**To do**
Word for word, set down every line of the entries below from the line with "How do I perform: Switch to the 插入" to the line with "Task: Expand the 政策法规 sidebar item", including both, and no other line.
%%
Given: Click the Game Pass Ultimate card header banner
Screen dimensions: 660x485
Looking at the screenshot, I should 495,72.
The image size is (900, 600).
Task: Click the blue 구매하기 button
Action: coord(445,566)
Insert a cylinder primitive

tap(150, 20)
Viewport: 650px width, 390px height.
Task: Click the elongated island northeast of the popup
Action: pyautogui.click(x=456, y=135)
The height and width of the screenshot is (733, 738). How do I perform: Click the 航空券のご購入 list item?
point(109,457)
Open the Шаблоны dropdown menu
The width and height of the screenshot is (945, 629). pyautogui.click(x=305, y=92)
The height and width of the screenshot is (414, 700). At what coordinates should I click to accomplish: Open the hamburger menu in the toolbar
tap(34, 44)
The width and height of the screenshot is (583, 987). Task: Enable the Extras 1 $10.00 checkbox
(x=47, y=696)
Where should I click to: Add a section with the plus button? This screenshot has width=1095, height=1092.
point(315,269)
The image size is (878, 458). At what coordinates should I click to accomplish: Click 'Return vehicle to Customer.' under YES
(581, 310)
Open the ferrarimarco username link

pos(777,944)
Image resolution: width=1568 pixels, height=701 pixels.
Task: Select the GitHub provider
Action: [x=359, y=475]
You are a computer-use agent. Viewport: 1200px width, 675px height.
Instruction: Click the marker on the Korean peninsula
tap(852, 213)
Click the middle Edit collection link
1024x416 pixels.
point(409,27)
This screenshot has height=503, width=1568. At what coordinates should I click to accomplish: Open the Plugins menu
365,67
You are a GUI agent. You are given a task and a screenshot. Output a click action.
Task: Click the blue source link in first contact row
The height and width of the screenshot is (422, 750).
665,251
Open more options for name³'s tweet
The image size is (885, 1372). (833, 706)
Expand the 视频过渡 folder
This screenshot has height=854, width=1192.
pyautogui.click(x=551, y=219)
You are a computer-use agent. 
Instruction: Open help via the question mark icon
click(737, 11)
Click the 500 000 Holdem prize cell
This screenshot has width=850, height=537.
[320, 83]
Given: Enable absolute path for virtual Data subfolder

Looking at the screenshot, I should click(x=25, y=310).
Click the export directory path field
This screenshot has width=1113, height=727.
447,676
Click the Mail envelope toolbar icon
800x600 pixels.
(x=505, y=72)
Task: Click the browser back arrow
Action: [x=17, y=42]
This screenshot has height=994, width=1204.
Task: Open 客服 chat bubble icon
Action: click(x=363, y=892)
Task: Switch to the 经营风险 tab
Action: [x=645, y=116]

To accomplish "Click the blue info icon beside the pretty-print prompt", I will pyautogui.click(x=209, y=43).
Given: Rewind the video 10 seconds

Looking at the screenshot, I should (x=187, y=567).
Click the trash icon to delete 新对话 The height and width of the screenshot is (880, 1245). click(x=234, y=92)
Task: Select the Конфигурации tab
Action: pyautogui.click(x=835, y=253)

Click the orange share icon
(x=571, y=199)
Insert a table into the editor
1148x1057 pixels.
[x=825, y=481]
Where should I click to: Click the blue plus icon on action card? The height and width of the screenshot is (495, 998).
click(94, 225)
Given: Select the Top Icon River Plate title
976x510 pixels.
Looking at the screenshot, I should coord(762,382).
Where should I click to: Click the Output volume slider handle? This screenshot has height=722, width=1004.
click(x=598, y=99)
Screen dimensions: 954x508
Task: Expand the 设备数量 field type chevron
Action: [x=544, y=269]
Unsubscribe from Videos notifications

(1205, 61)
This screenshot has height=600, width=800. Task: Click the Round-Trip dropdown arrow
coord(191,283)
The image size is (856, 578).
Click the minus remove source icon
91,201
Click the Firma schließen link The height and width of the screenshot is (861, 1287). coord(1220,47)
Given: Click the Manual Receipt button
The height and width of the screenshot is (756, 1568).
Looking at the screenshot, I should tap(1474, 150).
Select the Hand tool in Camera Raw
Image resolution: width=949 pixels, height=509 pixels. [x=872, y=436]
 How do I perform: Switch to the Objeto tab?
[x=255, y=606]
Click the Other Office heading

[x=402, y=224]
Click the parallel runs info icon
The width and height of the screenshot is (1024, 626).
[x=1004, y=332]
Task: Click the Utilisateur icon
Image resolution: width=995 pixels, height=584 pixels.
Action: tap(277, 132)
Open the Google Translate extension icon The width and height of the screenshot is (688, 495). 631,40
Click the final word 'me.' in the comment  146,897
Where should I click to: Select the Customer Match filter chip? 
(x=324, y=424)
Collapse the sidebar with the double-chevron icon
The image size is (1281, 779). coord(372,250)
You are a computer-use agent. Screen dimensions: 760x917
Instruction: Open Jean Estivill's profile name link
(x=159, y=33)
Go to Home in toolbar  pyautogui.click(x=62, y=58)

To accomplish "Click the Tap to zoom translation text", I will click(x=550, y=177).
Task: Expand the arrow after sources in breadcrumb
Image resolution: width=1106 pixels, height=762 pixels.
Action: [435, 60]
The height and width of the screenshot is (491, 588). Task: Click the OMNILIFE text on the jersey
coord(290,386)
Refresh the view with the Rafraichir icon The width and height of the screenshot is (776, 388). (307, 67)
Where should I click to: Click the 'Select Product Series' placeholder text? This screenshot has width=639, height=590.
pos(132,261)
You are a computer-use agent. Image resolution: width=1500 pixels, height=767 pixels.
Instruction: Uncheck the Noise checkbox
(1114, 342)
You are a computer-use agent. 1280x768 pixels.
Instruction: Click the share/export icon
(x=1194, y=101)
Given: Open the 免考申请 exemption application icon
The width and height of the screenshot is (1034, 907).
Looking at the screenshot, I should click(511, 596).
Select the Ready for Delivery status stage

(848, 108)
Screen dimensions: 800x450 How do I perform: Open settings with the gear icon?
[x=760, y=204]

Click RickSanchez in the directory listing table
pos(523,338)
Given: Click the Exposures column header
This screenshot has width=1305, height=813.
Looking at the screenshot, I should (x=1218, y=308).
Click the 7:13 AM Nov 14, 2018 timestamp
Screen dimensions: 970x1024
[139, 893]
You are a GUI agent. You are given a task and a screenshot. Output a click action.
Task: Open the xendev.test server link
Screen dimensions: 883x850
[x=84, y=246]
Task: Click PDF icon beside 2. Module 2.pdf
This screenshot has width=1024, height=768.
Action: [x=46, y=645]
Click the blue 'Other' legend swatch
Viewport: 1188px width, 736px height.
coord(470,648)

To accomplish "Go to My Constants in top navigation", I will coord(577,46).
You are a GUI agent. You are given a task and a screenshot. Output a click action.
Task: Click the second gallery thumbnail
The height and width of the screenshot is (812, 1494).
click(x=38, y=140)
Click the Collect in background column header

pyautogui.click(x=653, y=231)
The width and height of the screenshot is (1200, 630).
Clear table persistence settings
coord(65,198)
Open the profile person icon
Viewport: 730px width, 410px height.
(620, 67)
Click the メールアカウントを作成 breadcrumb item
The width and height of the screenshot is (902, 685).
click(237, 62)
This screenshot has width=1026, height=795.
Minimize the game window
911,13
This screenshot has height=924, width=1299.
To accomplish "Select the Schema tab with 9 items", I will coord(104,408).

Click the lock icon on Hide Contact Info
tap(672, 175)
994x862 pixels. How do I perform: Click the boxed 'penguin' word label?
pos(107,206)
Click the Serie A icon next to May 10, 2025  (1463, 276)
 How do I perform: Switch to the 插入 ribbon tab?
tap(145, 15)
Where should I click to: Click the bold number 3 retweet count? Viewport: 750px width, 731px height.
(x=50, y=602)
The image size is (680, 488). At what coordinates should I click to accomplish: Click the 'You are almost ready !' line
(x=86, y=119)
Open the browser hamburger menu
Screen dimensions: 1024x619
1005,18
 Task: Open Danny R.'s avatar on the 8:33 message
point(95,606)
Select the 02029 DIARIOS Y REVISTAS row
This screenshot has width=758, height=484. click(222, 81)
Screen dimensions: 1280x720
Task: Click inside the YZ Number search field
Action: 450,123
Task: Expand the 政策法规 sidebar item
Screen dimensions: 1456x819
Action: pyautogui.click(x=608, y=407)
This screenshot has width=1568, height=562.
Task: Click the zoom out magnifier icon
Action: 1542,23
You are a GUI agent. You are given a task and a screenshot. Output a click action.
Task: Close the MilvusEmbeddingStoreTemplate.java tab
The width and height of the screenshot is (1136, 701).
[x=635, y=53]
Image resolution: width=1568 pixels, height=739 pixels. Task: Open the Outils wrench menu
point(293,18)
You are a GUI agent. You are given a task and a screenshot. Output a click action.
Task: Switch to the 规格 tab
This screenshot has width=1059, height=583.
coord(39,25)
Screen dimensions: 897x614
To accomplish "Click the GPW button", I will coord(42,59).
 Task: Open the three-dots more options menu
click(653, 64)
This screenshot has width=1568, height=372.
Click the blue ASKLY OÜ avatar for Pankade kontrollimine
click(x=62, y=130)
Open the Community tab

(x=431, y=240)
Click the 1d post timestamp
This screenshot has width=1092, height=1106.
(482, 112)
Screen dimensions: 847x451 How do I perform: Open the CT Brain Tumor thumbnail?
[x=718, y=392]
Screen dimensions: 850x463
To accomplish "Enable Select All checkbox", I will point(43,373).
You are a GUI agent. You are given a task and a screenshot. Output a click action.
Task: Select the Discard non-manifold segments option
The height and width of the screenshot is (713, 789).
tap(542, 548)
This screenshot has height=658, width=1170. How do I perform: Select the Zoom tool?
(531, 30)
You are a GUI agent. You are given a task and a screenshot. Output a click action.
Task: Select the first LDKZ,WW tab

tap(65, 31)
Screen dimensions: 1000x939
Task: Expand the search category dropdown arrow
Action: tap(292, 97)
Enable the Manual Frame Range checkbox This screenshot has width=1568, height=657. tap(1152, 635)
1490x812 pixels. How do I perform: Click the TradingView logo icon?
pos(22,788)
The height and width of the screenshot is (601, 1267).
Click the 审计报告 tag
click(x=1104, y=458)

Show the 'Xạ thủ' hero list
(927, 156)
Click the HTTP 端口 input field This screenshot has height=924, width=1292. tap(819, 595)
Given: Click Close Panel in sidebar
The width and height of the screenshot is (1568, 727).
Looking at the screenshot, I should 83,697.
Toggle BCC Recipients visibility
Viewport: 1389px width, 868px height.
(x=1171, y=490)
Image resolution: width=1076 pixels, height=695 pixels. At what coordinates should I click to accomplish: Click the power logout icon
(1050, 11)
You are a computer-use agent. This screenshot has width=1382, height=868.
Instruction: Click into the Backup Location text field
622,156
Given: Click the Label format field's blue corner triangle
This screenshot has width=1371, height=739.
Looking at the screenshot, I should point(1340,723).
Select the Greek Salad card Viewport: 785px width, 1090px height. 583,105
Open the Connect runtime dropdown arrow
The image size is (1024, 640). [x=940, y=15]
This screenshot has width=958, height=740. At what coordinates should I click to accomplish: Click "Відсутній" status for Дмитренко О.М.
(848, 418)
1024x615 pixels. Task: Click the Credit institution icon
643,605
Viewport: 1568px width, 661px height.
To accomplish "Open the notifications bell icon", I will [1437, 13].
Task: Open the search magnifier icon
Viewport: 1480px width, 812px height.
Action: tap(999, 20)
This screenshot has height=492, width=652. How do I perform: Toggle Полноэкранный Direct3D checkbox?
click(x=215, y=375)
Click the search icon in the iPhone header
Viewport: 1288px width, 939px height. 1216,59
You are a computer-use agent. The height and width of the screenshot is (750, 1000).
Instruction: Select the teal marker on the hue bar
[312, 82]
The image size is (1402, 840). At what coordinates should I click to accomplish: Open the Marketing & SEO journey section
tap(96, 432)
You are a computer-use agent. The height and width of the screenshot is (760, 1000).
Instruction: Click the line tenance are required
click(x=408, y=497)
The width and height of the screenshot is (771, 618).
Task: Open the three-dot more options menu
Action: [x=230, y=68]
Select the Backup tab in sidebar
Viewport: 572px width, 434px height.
%%
**Answer for the task**
 How do I perform: Switch to the 插入 ribbon tab?
tap(145, 15)
Where should I click to: Click the bold number 3 retweet count? Viewport: 750px width, 731px height.
(x=50, y=602)
The image size is (680, 488). At what coordinates should I click to accomplish: Click the 'You are almost ready !' line
(x=86, y=119)
Open the browser hamburger menu
Screen dimensions: 1024x619
1005,18
 Task: Open Danny R.'s avatar on the 8:33 message
point(95,606)
Select the 02029 DIARIOS Y REVISTAS row
This screenshot has width=758, height=484. click(222, 81)
Screen dimensions: 1280x720
Task: Click inside the YZ Number search field
Action: 450,123
Task: Expand the 政策法规 sidebar item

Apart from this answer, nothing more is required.